--- WHAT TO PRODUCE ---
What you need to do is retype every entry exactly as written.

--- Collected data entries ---
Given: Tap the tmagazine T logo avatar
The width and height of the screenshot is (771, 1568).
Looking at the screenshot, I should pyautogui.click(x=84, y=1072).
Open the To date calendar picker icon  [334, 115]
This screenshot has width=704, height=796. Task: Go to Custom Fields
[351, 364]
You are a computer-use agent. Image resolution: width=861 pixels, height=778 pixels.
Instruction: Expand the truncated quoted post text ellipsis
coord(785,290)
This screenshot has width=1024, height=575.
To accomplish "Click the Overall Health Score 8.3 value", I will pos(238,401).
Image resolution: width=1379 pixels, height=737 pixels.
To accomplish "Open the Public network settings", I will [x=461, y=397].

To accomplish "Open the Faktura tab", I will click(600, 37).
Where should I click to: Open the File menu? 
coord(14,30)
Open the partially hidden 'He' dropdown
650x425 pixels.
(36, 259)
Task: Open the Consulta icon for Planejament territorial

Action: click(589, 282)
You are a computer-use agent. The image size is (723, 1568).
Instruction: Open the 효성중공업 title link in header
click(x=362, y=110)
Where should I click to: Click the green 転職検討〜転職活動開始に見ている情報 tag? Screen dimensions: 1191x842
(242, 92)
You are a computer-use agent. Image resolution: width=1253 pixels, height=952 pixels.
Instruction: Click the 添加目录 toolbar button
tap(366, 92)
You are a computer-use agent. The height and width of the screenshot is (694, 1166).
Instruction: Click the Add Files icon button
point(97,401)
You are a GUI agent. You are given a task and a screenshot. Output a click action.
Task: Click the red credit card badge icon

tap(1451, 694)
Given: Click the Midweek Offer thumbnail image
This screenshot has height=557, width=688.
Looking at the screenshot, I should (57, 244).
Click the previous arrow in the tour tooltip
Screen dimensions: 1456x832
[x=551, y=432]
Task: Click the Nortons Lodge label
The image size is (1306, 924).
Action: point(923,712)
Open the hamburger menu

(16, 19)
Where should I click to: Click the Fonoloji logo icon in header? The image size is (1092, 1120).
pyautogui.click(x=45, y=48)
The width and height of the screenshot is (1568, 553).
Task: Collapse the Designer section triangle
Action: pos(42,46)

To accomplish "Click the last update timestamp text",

--- SOLUTION ---
Given: Tap the tmagazine T logo avatar
The width and height of the screenshot is (771, 1568).
Looking at the screenshot, I should pyautogui.click(x=84, y=1072).
Open the To date calendar picker icon  [334, 115]
This screenshot has width=704, height=796. Task: Go to Custom Fields
[351, 364]
You are a computer-use agent. Image resolution: width=861 pixels, height=778 pixels.
Instruction: Expand the truncated quoted post text ellipsis
coord(785,290)
This screenshot has width=1024, height=575.
To accomplish "Click the Overall Health Score 8.3 value", I will pos(238,401).
Image resolution: width=1379 pixels, height=737 pixels.
To accomplish "Open the Public network settings", I will [x=461, y=397].

To accomplish "Open the Faktura tab", I will click(600, 37).
Where should I click to: Open the File menu? 
coord(14,30)
Open the partially hidden 'He' dropdown
650x425 pixels.
(36, 259)
Task: Open the Consulta icon for Planejament territorial

Action: click(589, 282)
You are a computer-use agent. The image size is (723, 1568).
Instruction: Open the 효성중공업 title link in header
click(x=362, y=110)
Where should I click to: Click the green 転職検討〜転職活動開始に見ている情報 tag? Screen dimensions: 1191x842
(242, 92)
You are a computer-use agent. Image resolution: width=1253 pixels, height=952 pixels.
Instruction: Click the 添加目录 toolbar button
tap(366, 92)
You are a computer-use agent. The height and width of the screenshot is (694, 1166).
Instruction: Click the Add Files icon button
point(97,401)
You are a GUI agent. You are given a task and a screenshot. Output a click action.
Task: Click the red credit card badge icon

tap(1451, 694)
Given: Click the Midweek Offer thumbnail image
This screenshot has height=557, width=688.
Looking at the screenshot, I should (57, 244).
Click the previous arrow in the tour tooltip
Screen dimensions: 1456x832
[x=551, y=432]
Task: Click the Nortons Lodge label
The image size is (1306, 924).
Action: point(923,712)
Open the hamburger menu

(16, 19)
Where should I click to: Click the Fonoloji logo icon in header? The image size is (1092, 1120).
pyautogui.click(x=45, y=48)
The width and height of the screenshot is (1568, 553).
Task: Collapse the Designer section triangle
Action: pos(42,46)

To accomplish "Click the last update timestamp text",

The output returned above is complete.